うちの技術開発は単にソフトウエアのアップデートといったものではなく、当社のカスタマー・エクスペリエンス(CX)の部署と一緒に、ユーザーの方にどういったサービスが必要なのかをヒアリングして考えながらやっています。今後はそれを進化させて、当社のアプリを使ってどういう体験ができるのかというところを考えていきたい。
例えば絵本を自動でめくるようにするなら心地よいスピードを突き詰めたいですし、絵本をめくりながら途中でパンと音が出たほうが良いなら、そういうものを作りたいと思っています。コンテンツ軸に合わせた開発を今後も一緒に追求していきながら、オールインワン・エンターテインメントをさらにリッチにしていく開発につながればいいなと」(本多氏)

データ活用で子どもの関心を広げる
こうしたエンジニアチームの存在が、キッズジャンルにおいては、保護者が安心できるようなサービス設計にもつながる。

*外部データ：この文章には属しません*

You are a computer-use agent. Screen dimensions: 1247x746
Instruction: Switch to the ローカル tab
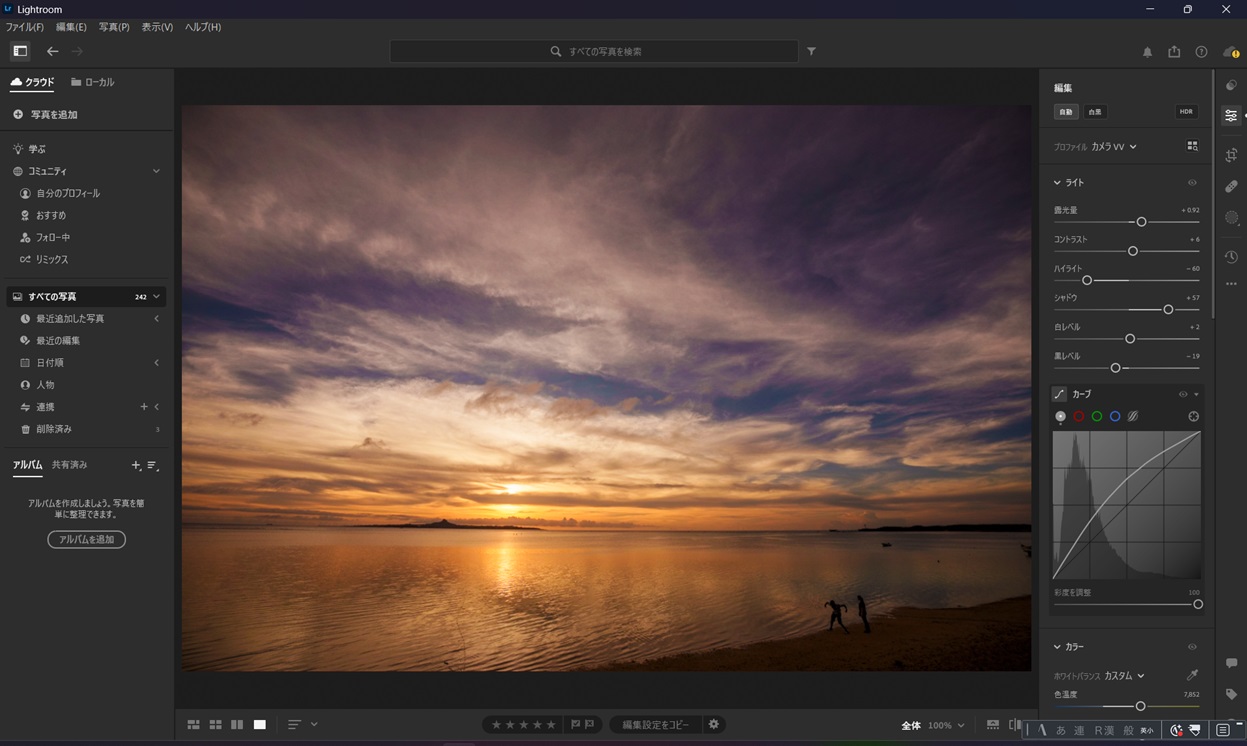point(92,82)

既にペアレンタルコントロール機能は備わっているが、今後はキャラクターのアイコンが選べるなど子どもたちが楽しめるようなユーザーインターフェースの変更や、子どもの視聴時間をセーブするキッズモードの導入も考えているという。
「U-NEXTは、ビッグデータとアルゴリズムの活用をしている、データドリブンなサービスなので、例えば『セサミストリート』なら何分で区切るのが適当なのかといったこともデータから分かります。ただし、楽しんでいる子どもが寂しい気持ちにならないように、パツンと終了するのは避けたいなとも思いますね。僕自身もそうだったのですが、やはり子どもには夢を見てほしいので、U-NEXTオリジナルのカラフルで楽しげなアバン(導入)から作品を見始めて、終了するときも楽しい気持ちのままにさよならしてほしいなと思います」と本多氏は語る。

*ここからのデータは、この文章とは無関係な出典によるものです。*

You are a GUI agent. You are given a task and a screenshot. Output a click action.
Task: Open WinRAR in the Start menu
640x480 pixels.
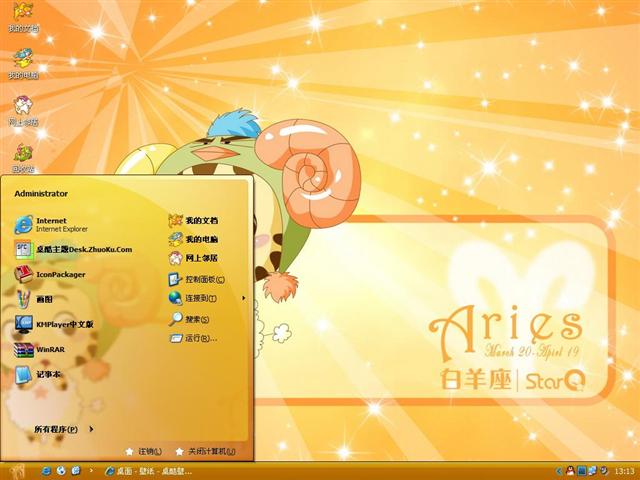50,349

データ活用は「学べるU-NEXT」にとっても大きな意味を持つ。
「まだ構想段階ですが、リコメンデーションシステムを活用すれば、『セサミストリート』のこのエピソードを見て算数に興味を持ったら、今度は建築に興味を持たせましょう、ということも自然にでき、『学べるU-NEXT』としてSTEAM教育(科学・技術・工学・芸術・数学の5つの英単語の頭文字を組み合わせた教育概念)をより実践できるのではないかと考えています。この子は車が好きだから車が関係する作品がレコメンドされるというのが従来のサービスですが、『うちの子どもは音楽に興味があるのかと思っていたら、実は算数が好きなのかもしれない』といった意外な発見もあるかもしれません。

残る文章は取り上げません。